- Raw raspberries are an excellent source of vitamin C. Just one cup of these lip-smacking little buds contains half your daily recommended amount of vitamin C, a nutrient that helps your body maintain healthy gums and absorb minerals such as iron, zinc and copper.
- Since one cup delivers 8 grams of fiber, these berries are also an excellent source of dietary fiber indeed!
Raspberries have been eaten by both Native Americans and Europeans since time immemorial. It's easy to understand why: These berries grow well in cold or warm climates, are brightly colored and easy to spot, can be picked and eaten right off the bush, and taste delicious!
There are dozens of varieties of raspberry. Some are a little larger or smaller than the rest, while others have a slightly different hue: amber, gold, purple or simply a brighter or darker shade of red.
When are Raspberries in Season?
Raspberries are typically planted in winter, bloom in spring and are at their peak during the summer season. However, like a lot of fruits and veggies these days, greenhouse cultivation means that you can usually buy them in the grocery store all year long.
How to Choose Raspberries
Fresh berries can be found in the produce section of your local supermarket, usually sold in small, clear plastic boxes. As with blueberries and blackberries, the key to picking good raspberries is to look for ones that are firm, plump and dry. The best raspberries will be a bright or rich red. Watch out for berries that are bruised, dark or moist-looking, as these are nearly past their prime. Carefully check your raspberries for patches of bluish fuzz, which are a clear sign of mold.
How to Store Raspberries
When kept in the fridge, fresh raspberries will last about a week. If you'd like them to last longer, consider freezing them. Simply place dry, unwashed berries on a cookie tray and slip them into the freezer. Once they're frozen through, you can place them in a baggie and leave them in the freezer for up to a year! Unlike many other fruits and veggies, raspberries freeze well, tasting almost like a miniature popsicle when eaten unthawed.

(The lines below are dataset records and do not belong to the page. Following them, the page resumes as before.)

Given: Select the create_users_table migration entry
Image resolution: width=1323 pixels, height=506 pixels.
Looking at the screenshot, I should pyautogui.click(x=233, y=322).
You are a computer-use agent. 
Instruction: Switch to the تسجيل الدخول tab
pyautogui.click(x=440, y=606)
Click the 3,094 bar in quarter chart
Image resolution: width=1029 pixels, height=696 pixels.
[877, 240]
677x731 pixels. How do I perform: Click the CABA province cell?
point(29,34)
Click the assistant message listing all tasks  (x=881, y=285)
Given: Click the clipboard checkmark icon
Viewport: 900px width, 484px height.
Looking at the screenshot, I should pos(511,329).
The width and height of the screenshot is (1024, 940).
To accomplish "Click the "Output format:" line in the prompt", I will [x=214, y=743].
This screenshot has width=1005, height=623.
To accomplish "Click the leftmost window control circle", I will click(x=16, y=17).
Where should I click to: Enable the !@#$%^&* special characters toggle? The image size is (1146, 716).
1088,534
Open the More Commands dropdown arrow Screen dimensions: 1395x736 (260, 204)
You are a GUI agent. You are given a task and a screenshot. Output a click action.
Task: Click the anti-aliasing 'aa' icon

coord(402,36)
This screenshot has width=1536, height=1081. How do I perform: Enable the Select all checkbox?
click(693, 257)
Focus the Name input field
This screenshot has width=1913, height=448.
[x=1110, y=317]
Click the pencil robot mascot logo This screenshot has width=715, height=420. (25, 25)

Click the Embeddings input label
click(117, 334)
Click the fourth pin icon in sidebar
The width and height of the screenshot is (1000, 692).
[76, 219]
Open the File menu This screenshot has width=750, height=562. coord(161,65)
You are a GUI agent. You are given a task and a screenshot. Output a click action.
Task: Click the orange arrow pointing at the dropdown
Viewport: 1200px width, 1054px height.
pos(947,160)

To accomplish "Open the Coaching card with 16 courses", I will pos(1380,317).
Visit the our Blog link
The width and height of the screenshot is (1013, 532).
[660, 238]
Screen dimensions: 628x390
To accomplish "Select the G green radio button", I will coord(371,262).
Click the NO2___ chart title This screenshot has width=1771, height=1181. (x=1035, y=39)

How to Cook with Raspberries
Remember to wash fresh berries in cold tap water before serving. Frozen raspberries should be treated the same way, though you should rinse them quickly and in very cold water to avoid accidentally thawing them.
In recipes, raspberries come in lots of measures. The most common ones are:
- 1 cup, or roughly 65 berries
- 1 ounce, or about 15 berries, or
- Individual berries (usually in small recipes or meals-for-one)
The nice thing about berries is that you can swap one kind for another, or even mix them in different combinations, to get new and eyebrow-raising flavors. The closest relatives to raspberries, taste- and texture-wise, are blackberries. Try using them for a slightly tarter note. You can also replace raspberries with blueberries or strawberry slices, which are sweeter and less tart. Or mix them all together for a tantalizing and tongue-staining spring medley.
Raspberries in Recipes
Want a breakfast that'll jump-start your taste buds? Try some sizzling Peach Melba Pancakes with Raspberries, which are a sweet, tangy and hearty way to greet the morning.
For a brunch to remember, you can bake Sunny Lemon-Raspberry Muffins, whose whole-grain taste goes great with a mug of hot tea.
To make a sweet and savory lunch, drizzle olive oil and red wine vinegar over a salad made with Grilled Chicken, Fresh Spinach and Raspberries.
And to cool off on a hot summer afternoon, there's nothing better than blending up a chilly Melon-Raspberry Smoothie!